NAME

RDF::Scutter - Perl extension for harvesting distributed RDF resources

SYNOPSIS

use RDF::Scutter;
use RDF::Redland;
my $scutter = RDF::Scutter->new(scutterplan => ['http://www.kjetil.kjernsmo.net/foaf.rdf','http://my.opera.com/kjetilk/xml/foaf/'], from => 'scutterer@example.invalid');

my $storage=new RDF::Redland::Storage("hashes", "rdfscutter", "new='yes',hash-type='bdb',dir='/tmp/',contexts='yes'");
my $model = $scutter->scutter($storage, 30);
my $serializer=new RDF::Redland::Serializer("ntriples");
print $serializer->serialize_model_to_string(undef,$model);

DESCRIPTION

As the name implies, this is an RDF Scutter. A scutter is a web robot that follows seeAlso-links, retrieves the content it finds at those URLs, and adds the RDF statements it finds there to its own store of RDF statements.

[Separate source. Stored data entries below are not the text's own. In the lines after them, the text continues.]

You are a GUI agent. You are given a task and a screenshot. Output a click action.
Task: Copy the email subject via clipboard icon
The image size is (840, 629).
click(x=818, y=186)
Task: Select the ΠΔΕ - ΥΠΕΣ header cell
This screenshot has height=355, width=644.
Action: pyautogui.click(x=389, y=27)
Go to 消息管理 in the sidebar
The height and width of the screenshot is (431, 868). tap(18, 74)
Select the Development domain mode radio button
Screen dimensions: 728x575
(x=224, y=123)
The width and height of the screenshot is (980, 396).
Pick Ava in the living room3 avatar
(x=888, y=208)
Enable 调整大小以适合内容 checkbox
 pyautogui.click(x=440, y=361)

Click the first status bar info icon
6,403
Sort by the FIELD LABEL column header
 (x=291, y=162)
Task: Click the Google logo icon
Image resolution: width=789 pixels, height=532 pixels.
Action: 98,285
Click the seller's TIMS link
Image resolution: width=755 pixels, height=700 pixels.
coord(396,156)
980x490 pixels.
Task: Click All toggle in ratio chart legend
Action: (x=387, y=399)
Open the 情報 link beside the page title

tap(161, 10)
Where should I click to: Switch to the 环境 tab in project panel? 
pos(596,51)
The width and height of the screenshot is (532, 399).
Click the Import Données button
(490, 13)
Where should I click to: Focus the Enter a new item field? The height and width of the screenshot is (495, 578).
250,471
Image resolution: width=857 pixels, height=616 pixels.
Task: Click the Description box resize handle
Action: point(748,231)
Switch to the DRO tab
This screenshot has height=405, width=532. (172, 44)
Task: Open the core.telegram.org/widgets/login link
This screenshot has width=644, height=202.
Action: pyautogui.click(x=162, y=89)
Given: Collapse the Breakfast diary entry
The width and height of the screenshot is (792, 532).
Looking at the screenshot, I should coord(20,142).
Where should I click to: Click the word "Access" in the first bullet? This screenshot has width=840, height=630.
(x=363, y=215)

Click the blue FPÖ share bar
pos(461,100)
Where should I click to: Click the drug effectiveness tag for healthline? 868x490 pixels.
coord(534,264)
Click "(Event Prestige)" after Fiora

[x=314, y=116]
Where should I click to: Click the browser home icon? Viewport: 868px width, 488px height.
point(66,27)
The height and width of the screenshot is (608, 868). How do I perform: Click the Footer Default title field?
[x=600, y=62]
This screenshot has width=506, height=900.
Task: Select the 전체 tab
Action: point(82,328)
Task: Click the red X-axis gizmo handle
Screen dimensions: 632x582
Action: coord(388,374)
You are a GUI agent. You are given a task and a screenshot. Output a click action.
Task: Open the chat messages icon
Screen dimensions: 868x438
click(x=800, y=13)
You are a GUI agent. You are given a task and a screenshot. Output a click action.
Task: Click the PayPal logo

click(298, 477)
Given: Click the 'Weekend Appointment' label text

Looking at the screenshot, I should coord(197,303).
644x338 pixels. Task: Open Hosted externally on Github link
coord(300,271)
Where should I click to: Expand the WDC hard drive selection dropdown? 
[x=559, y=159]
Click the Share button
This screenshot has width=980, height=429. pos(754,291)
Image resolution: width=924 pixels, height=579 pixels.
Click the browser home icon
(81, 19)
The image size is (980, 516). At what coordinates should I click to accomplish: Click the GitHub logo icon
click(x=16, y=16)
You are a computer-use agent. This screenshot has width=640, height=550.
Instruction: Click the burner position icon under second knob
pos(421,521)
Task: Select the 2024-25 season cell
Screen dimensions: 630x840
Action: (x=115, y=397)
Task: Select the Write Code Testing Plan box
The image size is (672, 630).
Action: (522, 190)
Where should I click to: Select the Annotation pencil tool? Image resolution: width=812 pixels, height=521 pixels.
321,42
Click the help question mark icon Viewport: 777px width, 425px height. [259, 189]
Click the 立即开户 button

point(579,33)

This module is an alpha release of such a Scutter. It builds a RDF::Redland::Model, and can add statements to any RDF::Redland::Storage that supports contexts. Among Redland storages, we find file, memory, Berkeley DB, MySQL, etc, but it is not clear to the author which of these supports contexts, and indeed, it does seem like the synopsis example doesn't work.

This class inherits from LWP::RobotUA, which again is a LWP::UserAgent and can therefore use all methods of these classes.

The latter implies it is robot that by default behaves nicely, it checks robots.txt, and sleeps between connections to make sure it doesn't overload remote servers.

It implements most of the ScutterVocab at http://rdfweb.org/topic/ScutterVocab

CAUTION

This is an alpha release, and I haven't tested what it can do if left unsupervised, and you might want to be careful about finding out... The example in the Synopsis a complete scutter, but one that will retrieve only 30 URLs before returning. You could test it by entering your own URLs (optional) and a valid email address (mandatory). It'll count and report what it is doing.

METHODS

new(scutterplan => ARRAYREF, from => EMAILADDRESS [, any LWP::RobotUA parameters])

This is the constructor of the Scutter. You will have to initialise it with a scutterplan argument, which is an ARRAYREF containing URLs pointing to RDF resources. The Scutter will start its traverse of the web there. You must also set a valid email address in a from, so that if your scutter goes amok, your victims will know who to blame.

Finally, you may supply any arguments a LWP::RobotUA and LWP::UserAgent accepts.

scutter(RDF::Redland::Storage [, MAXURLS]);

This method will launch the Scutter. As first argument, it takes a RDF::Redland::Storage object. This allows you to store your model any way Redland supports, and it is very flexible, see its documentation for details. Optionally, it takes an integer as second argument, giving the maximum number of URLs to retrieve successfully. This provides some security against a runaway robot.

It will return a RDF::Redland::Model containing a model with all statements retrieved from all visited resources.

BUGS/TODO

There are no known real bugs at the time of this writing, keeping in mind it is an alpha. If you find any, please use the CPAN Request Tracker to report them.

I'm in it slightly over my head when I try to add the ScutterVocab statements. Time will show if I have understood it correctly.

Allthough it uses LWP::Debug to debugging, the author feels it is somewhat problematic to find the right amount of output from the module. Subsequent releases are likely to be more quiet than the present release, however.

For an initial release, heeding robots.txt is actually pretty groundbreaking. However, a good robot should also make use of HTTP caching, keywords are Etags, Last-Modified and Expiry. It will be a focus of upcoming development, and many of these things are now being stated about the context in the RDF. We should find a way to detect what is being skipped due to robots.txt though.

It is not clear how long it would be running, or how it would perform if set to retrieve as much as it could. Currently, it is a serial robot, but there exists Perl modules to make parallell robots. If it is found that a serial robot is too limited, it will necessarily require attention.

SEE ALSO

RDF::Redland, LWP.

SUBVERSION REPOSITORY

This code is maintained in a Subversion repository. You may check out the trunk using e.g.

svn checkout http://svn.kjernsmo.net/RDF-Scutter/trunk/ RDF-Scutter

AUTHOR

Kjetil Kjernsmo, <kjetilk@cpan.org>

ACKNOWLEDGEMENTS

Many thanks to Dave Beckett for writing the Redland framework and for helping when the author was confused, and to Dan Brickley for interesting discussions. Also thanks to the LWP authors for their excellent library.

COPYRIGHT AND LICENSE

Copyright (C) 2005 by Kjetil Kjernsmo

This library is free software; you can redistribute it and/or modify it under the same terms as Perl itself, either Perl version 5.8.4 or, at your option, any later version of Perl 5 you may have available.